Article: Multidimensional Database Technology Flashcards
Multidimensional data model
Categorize data as facts with associated numerical measures or textual dimensions that characterize facts. Three important implications: - Data warehouses - Online analytical processing (OLAP) - Data mining applications
Queries
Aggregate measure values over a range of dimensions values to provide results such as total sales per month of a given product.
Pivot table
A two-dimensional spreadsheet with associated subtotals and totals that support viewing more complex data by using several dimensions on the x- or y-axis and displaying data on multiple pages.
Cubes
Support hierarchies in dimensions and formulas without duplicating their definitions. Combinations of dimensions define a cube’s cells. Depending on the specific application, the cells in a cube range from sparse to dense. Cubes tend to become sparser as dimensionality increases and as the dimension values granularities become finer.
Dimensions
Are used for selecting and aggregating data at the desired level of detail. The goal of dimensions is to provide as much context for facts as possible. In contrast to relational databases, controlled redundancy is appropriate in multidimensional databases if it increases the data’s information value. Mostly, there is only redundancy in dimensions and not in facts.
Facts
Implicitly defined by their combination of dimension values. Three types of facts:
- Events
- Snapshots
- Cumulative snapshots
Events
One fact represents the same instance on an underlying phenomenon.
Snapshots
Model an entity’s state at a given point of time.
Cumulative snapshots
Handles information about an activity up to a certain moment.
Measure
Consists of two components:
- A fact’s numerical property.
- A formula
Three classes of measures
- Additive
- Semi additive
- Non additive
Additive measure
Can be meaningfully combined along any dimension. Can occur from any kind of fact.
Semi additive measure
Cannot be combined along one or more dimensions. Generally occurs for snapshots and cumulative snapshots.
Non additive measure
Cannot be combined along any dimensions. Can occur from any kind of fact.
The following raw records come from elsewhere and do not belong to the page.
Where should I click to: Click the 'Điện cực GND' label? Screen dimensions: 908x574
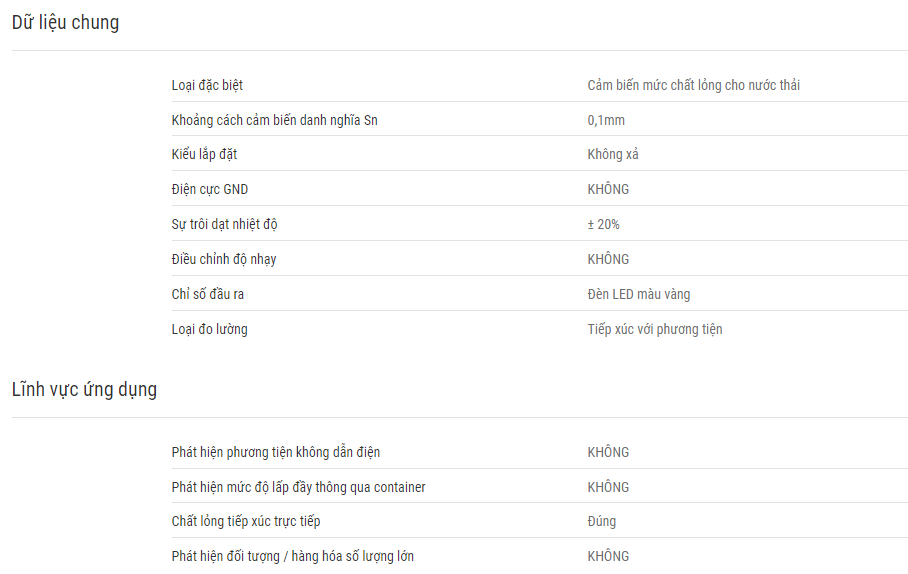pyautogui.click(x=210, y=189)
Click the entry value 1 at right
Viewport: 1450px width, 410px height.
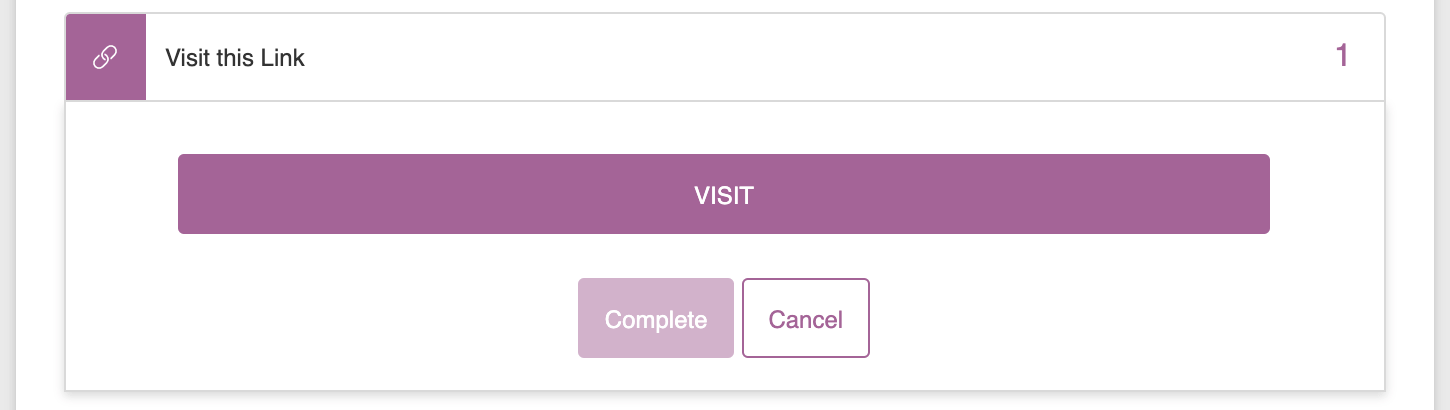click(x=1343, y=56)
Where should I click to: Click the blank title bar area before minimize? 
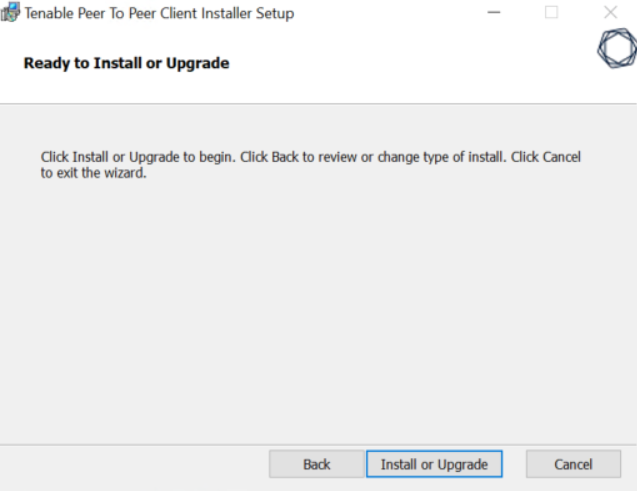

Ways of implementing multidimensional modelling
- MOLAP: includes provisions for handling sparse arrays and apply advanced indexing and hashing to locate the data when performing queries. MOLAP is more flexible in redefinitions of the cube and handling updates.
- ROLAP: uses relational database technology for storing data, and they also employ specialized index structures to achieve good query performance. ROLAP is better in scaling in the number of facts that it needs to store.